§ PROBLEM TO SOLVE: The entries below should be copied exactly and completely.

§ Stored data:

::::::::::

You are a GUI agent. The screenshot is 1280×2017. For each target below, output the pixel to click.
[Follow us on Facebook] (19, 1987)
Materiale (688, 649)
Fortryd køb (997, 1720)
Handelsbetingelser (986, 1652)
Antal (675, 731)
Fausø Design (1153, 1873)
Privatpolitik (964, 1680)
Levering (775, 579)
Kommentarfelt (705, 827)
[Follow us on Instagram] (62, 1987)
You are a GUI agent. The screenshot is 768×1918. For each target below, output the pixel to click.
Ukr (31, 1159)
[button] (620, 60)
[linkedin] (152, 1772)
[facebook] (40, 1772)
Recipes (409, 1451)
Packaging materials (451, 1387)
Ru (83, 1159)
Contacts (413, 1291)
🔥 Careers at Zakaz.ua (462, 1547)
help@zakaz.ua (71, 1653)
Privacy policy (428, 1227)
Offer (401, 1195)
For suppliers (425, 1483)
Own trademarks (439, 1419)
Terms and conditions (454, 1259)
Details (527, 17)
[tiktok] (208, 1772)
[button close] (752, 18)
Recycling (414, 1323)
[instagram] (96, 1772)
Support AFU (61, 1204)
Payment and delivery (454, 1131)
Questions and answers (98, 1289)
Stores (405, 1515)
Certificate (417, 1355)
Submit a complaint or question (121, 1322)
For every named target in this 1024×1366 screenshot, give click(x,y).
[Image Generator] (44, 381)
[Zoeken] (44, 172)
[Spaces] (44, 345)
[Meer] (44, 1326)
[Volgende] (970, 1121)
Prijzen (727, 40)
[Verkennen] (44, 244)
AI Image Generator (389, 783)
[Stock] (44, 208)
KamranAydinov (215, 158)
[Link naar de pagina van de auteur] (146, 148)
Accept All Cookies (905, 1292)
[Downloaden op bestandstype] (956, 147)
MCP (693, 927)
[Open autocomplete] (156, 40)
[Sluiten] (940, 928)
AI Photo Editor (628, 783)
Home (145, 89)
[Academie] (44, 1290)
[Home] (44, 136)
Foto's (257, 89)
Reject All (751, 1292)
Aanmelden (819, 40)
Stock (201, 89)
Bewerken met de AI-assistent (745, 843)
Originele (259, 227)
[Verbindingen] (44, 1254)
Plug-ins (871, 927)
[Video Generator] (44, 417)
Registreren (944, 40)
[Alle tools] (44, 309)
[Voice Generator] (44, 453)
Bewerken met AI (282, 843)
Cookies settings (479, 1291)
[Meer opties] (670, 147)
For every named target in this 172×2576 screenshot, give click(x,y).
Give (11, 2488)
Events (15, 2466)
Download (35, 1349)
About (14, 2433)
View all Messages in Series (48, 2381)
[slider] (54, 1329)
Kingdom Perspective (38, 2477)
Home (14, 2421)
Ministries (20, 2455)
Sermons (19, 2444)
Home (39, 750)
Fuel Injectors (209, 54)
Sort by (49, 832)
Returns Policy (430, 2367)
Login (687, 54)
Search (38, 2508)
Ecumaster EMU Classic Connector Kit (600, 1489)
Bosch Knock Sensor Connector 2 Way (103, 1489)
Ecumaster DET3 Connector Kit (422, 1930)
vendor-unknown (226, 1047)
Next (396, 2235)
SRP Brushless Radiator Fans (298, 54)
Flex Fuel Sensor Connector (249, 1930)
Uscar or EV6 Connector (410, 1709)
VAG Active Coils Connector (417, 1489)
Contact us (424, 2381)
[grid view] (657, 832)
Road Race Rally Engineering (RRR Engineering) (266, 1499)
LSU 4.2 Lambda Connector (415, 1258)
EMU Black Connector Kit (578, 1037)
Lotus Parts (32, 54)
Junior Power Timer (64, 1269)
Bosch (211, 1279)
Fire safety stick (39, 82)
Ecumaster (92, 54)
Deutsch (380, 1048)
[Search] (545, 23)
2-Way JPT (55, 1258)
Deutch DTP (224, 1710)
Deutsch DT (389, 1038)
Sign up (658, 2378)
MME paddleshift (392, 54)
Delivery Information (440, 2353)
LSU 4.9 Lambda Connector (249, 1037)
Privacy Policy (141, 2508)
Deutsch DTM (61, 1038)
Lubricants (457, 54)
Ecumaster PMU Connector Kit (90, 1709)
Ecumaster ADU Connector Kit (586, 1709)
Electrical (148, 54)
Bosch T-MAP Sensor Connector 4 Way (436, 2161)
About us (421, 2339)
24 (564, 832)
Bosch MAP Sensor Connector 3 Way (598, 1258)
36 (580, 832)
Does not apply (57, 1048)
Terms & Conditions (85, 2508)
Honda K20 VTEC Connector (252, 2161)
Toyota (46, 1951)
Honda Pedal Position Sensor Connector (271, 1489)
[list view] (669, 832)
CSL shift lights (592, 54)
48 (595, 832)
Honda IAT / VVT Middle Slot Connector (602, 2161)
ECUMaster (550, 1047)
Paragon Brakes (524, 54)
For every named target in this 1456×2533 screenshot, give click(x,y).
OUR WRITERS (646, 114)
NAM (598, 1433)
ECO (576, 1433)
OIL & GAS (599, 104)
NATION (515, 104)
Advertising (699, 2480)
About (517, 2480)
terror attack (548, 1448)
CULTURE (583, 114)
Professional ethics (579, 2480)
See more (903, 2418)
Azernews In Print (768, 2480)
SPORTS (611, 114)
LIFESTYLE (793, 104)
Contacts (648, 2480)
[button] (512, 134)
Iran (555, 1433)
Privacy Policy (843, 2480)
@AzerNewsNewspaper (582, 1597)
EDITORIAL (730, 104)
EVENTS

::::::::::

§ TASK OUTPUT:
You are a GUI agent. The screenshot is 1280×2017. For each target below, output the pixel to click.
[Follow us on Facebook] (19, 1987)
Materiale (688, 649)
Fortryd køb (997, 1720)
Handelsbetingelser (986, 1652)
Antal (675, 731)
Fausø Design (1153, 1873)
Privatpolitik (964, 1680)
Levering (775, 579)
Kommentarfelt (705, 827)
[Follow us on Instagram] (62, 1987)
You are a GUI agent. The screenshot is 768×1918. For each target below, output the pixel to click.
Ukr (31, 1159)
[button] (620, 60)
[linkedin] (152, 1772)
[facebook] (40, 1772)
Recipes (409, 1451)
Packaging materials (451, 1387)
Ru (83, 1159)
Contacts (413, 1291)
🔥 Careers at Zakaz.ua (462, 1547)
help@zakaz.ua (71, 1653)
Privacy policy (428, 1227)
Offer (401, 1195)
For suppliers (425, 1483)
Own trademarks (439, 1419)
Terms and conditions (454, 1259)
Details (527, 17)
[tiktok] (208, 1772)
[button close] (752, 18)
Recycling (414, 1323)
[instagram] (96, 1772)
Support AFU (61, 1204)
Payment and delivery (454, 1131)
Questions and answers (98, 1289)
Stores (405, 1515)
Certificate (417, 1355)
Submit a complaint or question (121, 1322)
For every named target in this 1024×1366 screenshot, give click(x,y).
[Image Generator] (44, 381)
[Zoeken] (44, 172)
[Spaces] (44, 345)
[Meer] (44, 1326)
[Volgende] (970, 1121)
Prijzen (727, 40)
[Verkennen] (44, 244)
AI Image Generator (389, 783)
[Stock] (44, 208)
KamranAydinov (215, 158)
[Link naar de pagina van de auteur] (146, 148)
Accept All Cookies (905, 1292)
[Downloaden op bestandstype] (956, 147)
MCP (693, 927)
[Open autocomplete] (156, 40)
[Sluiten] (940, 928)
AI Photo Editor (628, 783)
Home (145, 89)
[Academie] (44, 1290)
[Home] (44, 136)
Foto's (257, 89)
Reject All (751, 1292)
Aanmelden (819, 40)
Stock (201, 89)
Bewerken met de AI-assistent (745, 843)
Originele (259, 227)
[Verbindingen] (44, 1254)
Plug-ins (871, 927)
[Video Generator] (44, 417)
Registreren (944, 40)
[Alle tools] (44, 309)
[Voice Generator] (44, 453)
Bewerken met AI (282, 843)
Cookies settings (479, 1291)
[Meer opties] (670, 147)
For every named target in this 172×2576 screenshot, give click(x,y).
Give (11, 2488)
Events (15, 2466)
Download (35, 1349)
About (14, 2433)
View all Messages in Series (48, 2381)
[slider] (54, 1329)
Kingdom Perspective (38, 2477)
Home (14, 2421)
Ministries (20, 2455)
Sermons (19, 2444)
Home (39, 750)
Fuel Injectors (209, 54)
Sort by (49, 832)
Returns Policy (430, 2367)
Login (687, 54)
Search (38, 2508)
Ecumaster EMU Classic Connector Kit (600, 1489)
Bosch Knock Sensor Connector 2 Way (103, 1489)
Ecumaster DET3 Connector Kit (422, 1930)
vendor-unknown (226, 1047)
Next (396, 2235)
SRP Brushless Radiator Fans (298, 54)
Flex Fuel Sensor Connector (249, 1930)
Uscar or EV6 Connector (410, 1709)
VAG Active Coils Connector (417, 1489)
Contact us (424, 2381)
[grid view] (657, 832)
Road Race Rally Engineering (RRR Engineering) (266, 1499)
LSU 4.2 Lambda Connector (415, 1258)
EMU Black Connector Kit (578, 1037)
Lotus Parts (32, 54)
Junior Power Timer (64, 1269)
Bosch (211, 1279)
Fire safety stick (39, 82)
Ecumaster (92, 54)
Deutsch (380, 1048)
[Search] (545, 23)
2-Way JPT (55, 1258)
Deutch DTP (224, 1710)
Deutsch DT (389, 1038)
Sign up (658, 2378)
MME paddleshift (392, 54)
Delivery Information (440, 2353)
LSU 4.9 Lambda Connector (249, 1037)
Privacy Policy (141, 2508)
Deutsch DTM (61, 1038)
Lubricants (457, 54)
Ecumaster PMU Connector Kit (90, 1709)
Ecumaster ADU Connector Kit (586, 1709)
Electrical (148, 54)
Bosch T-MAP Sensor Connector 4 Way (436, 2161)
About us (421, 2339)
24 (564, 832)
Bosch MAP Sensor Connector 3 Way (598, 1258)
36 (580, 832)
Does not apply (57, 1048)
Terms & Conditions (85, 2508)
Honda K20 VTEC Connector (252, 2161)
Toyota (46, 1951)
Honda Pedal Position Sensor Connector (271, 1489)
[list view] (669, 832)
CSL shift lights (592, 54)
48 (595, 832)
Honda IAT / VVT Middle Slot Connector (602, 2161)
ECUMaster (550, 1047)
Paragon Brakes (524, 54)
For every named target in this 1456×2533 screenshot, give click(x,y).
OUR WRITERS (646, 114)
NAM (598, 1433)
ECO (576, 1433)
OIL & GAS (599, 104)
NATION (515, 104)
Advertising (699, 2480)
About (517, 2480)
terror attack (548, 1448)
CULTURE (583, 114)
Professional ethics (579, 2480)
See more (903, 2418)
Azernews In Print (768, 2480)
SPORTS (611, 114)
LIFESTYLE (793, 104)
Contacts (648, 2480)
[button] (512, 134)
Iran (555, 1433)
Privacy Policy (843, 2480)
@AzerNewsNewspaper (582, 1597)
EDITORIAL (730, 104)
EVENTS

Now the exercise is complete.